The front-page of SystemHouse Apr 2000 was headlined Correction or Collapse? I predicted the latter – indeed, I very boldly forecast ‘a 60% reduction in the SCS Index’. I was wrong – it turned out to be 90% by the time of its 2003 nadir.
So I guess I could/should ask the same Correction or Collapse? question again.
In the last month, NASDAQ has fallen by nearly 7% and all the new IPOs listed above have crashed from their post IPO highs and are now all trading at <their IPO price. In their wake they have taken all the high flying internet stocks - like Amazon, Facebook, Twitter, Linkedin – sharply (20-40%) lower. The SaaS players like Workday, Netsuite, ServiceNow etc have been particularly badly hit (all down 30%+) in the last month). Even Salesforce has fallen 20%+. This should come as no surprise to HotViews readers as we have been warning about their particular business models for years.

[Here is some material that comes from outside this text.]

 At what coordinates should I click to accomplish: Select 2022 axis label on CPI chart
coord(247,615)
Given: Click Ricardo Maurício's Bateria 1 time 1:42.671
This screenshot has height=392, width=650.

But this time the ‘non bubble’ stocks have been much less affected. In the UK, the two ‘tech’ components in the FTSE100 – ARM and Sage – are only off 10% from their highs and the FTSE SCS Index is down ‘only’ 5.8% from its high. Indeed globally the big, profitable, cash-generative tech players – like HP, IBM and Microsoft - are actually UP in the same period that the others have crashed.
This time around the market does seem to be capable of Differentiating ‘the froth from the cappuccino’. Of course, if there was a more general equities sell off (Crisis in Ukraine? Interest rate rises? A repeat of the financial crash?) then these tech stalwarts would be affected too.
My view is clear. The frothy stocks will be hit HARD but the established tech stocks will not. Indeed, they will be seen by many fund managers as safe havens with their healthy cash balances and profits.